Passage for review:

● ● ●

US Army highlighting notable women throughout the month, showing how women are Essential to the army.
Soldiers conduct Modern Army Combatives training at Fort George G. Meade, Md., July 22, 2022. (U.S. Army photo by Sgt. Henry Villarama)
The US Army celebrates Women’s History Month during March by recognizing the contributions to the Army by notable women, and the sacrifices of women in today’s Army. Women’s History Month is observed throughout the month of March and honors and celebrates the struggles and achievements of American women throughout the history of the United States.
Women have served in the United States Army since 1775 and remain an invaluable and essential part of the Army today. As of October 31, 2022, there were 1,019 women serving within the Active Component infantry, armor, and field artillery branches.
By 1986, 14 states had already declared March as Women’s History Month. This momentum and state-by-state action was used as the rational to lobby Congress to declare the entire month of March as National Women’s History Month. In 1987, Congress declared March as National Women’s History Month in perpetuity. A special Presidential Proclamation is issued every year which honors the extraordinary achievements of American women.
Recently, the U.S. Army raised its enlistment bonus to $50,000 for qualified individuals who enlist for a six-year active duty commitment. For some high priority specialties, the Army is offering career-based incentives that range from $1,000 up to $40,000.
Aside from the career-based bonuses, there are “quick ship” bonuses for those who are prepared to head to Basic Combat Training within 90 days of up to $25,000. As part of the Army Civilian Acquired Skills Program, foreign language skills can be worth up to $40,000 for certain career paths.
The Army also has a two-year enlistment option for 84 different career fields, ranging from infantry and combat engineers to paralegals and aviation operations specialists. Those who choose the two-year plan will serve two years full-time on active duty and then two years in the Army Reserve. Officials say this shorter enlistment opportunity allows individuals the ability to see if the Army is a good fit for them without immediately committing to a three- or six-year enlistment.
Additionally, the previous Department of Defense policy which mandated a COVID-19 vaccination for all incoming and current DoD members has been rescinded. Applicants enlisting into the US Army no longer have to agree to get vaccinated against COVID-19.

● ● ●

Input data:
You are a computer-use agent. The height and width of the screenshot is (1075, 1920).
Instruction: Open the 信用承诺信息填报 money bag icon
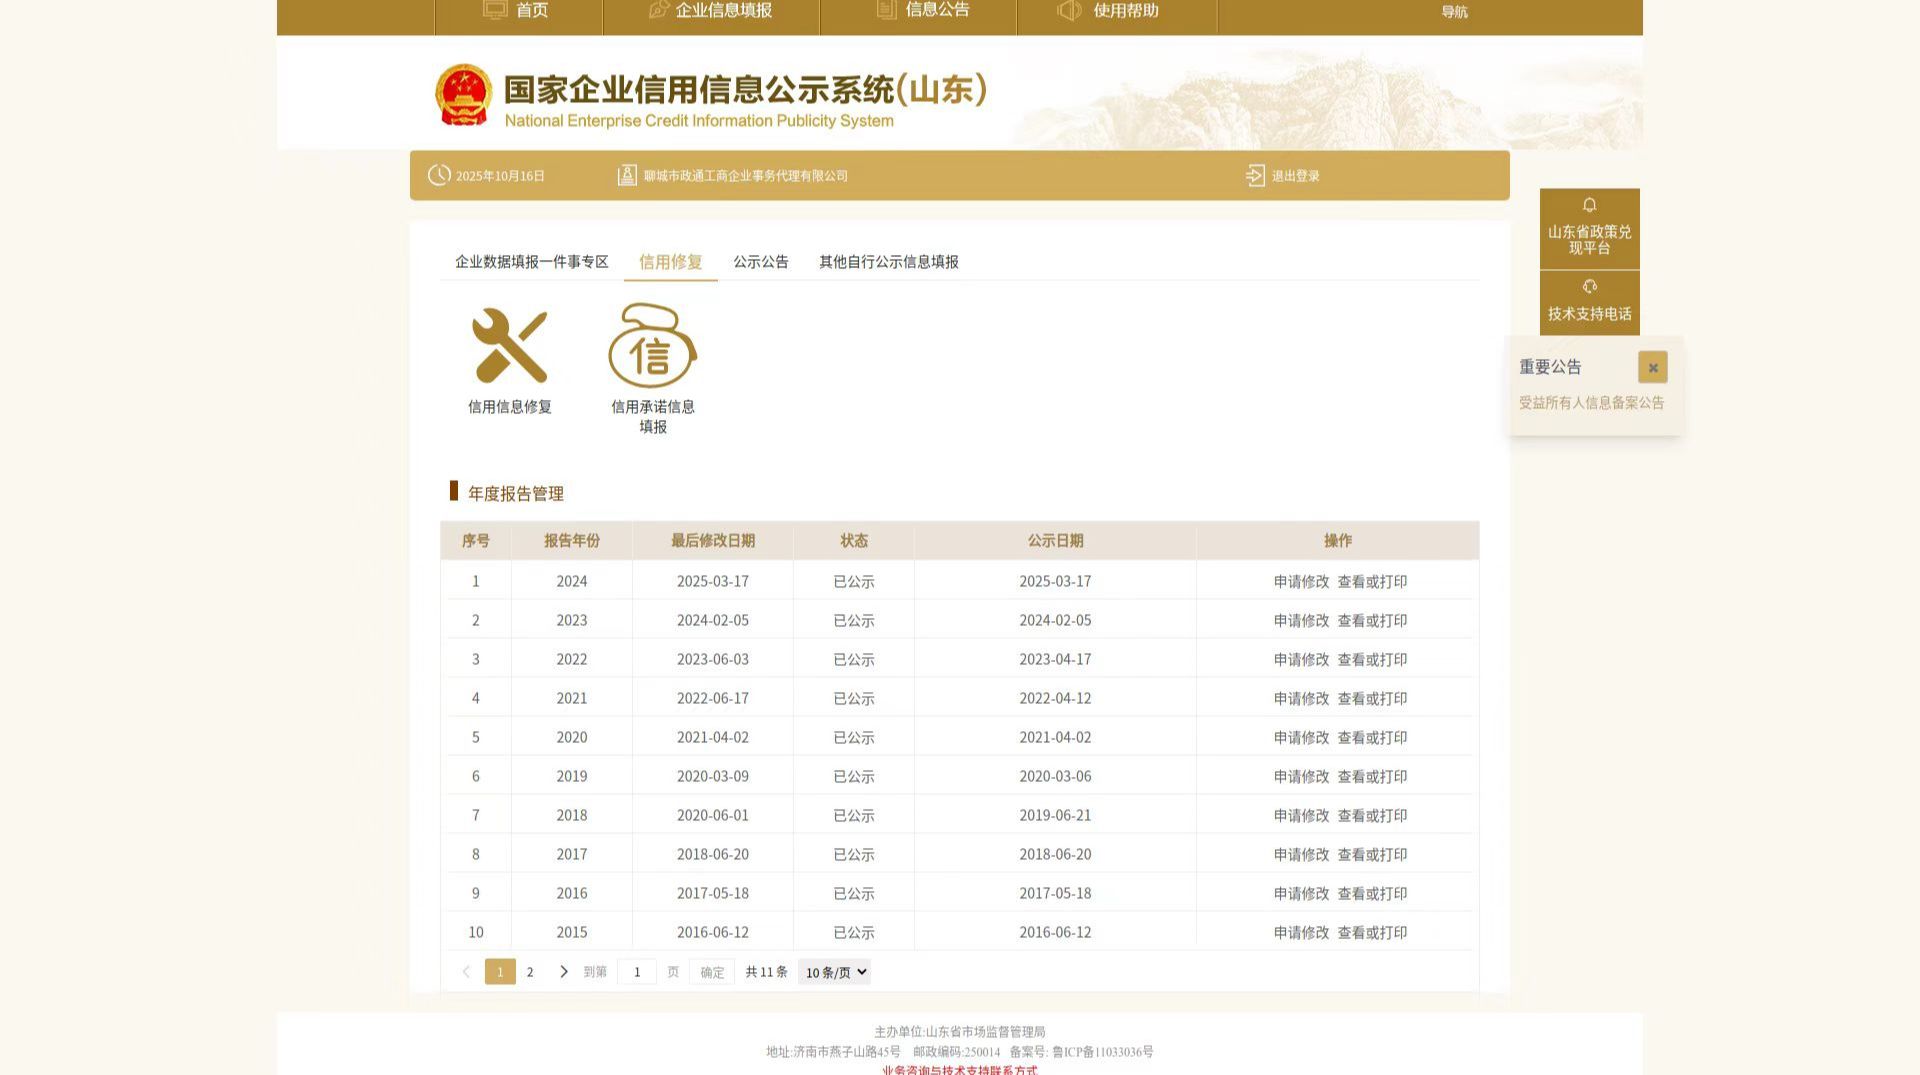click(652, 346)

● ● ●

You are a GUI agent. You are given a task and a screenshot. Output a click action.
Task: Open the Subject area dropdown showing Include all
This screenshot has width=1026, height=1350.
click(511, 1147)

● ● ●

Work required:
According to the Army article, how many states had declared March as Women's History Month by 1986? These lines have no connection to the Army article.

Result for this task:
14 states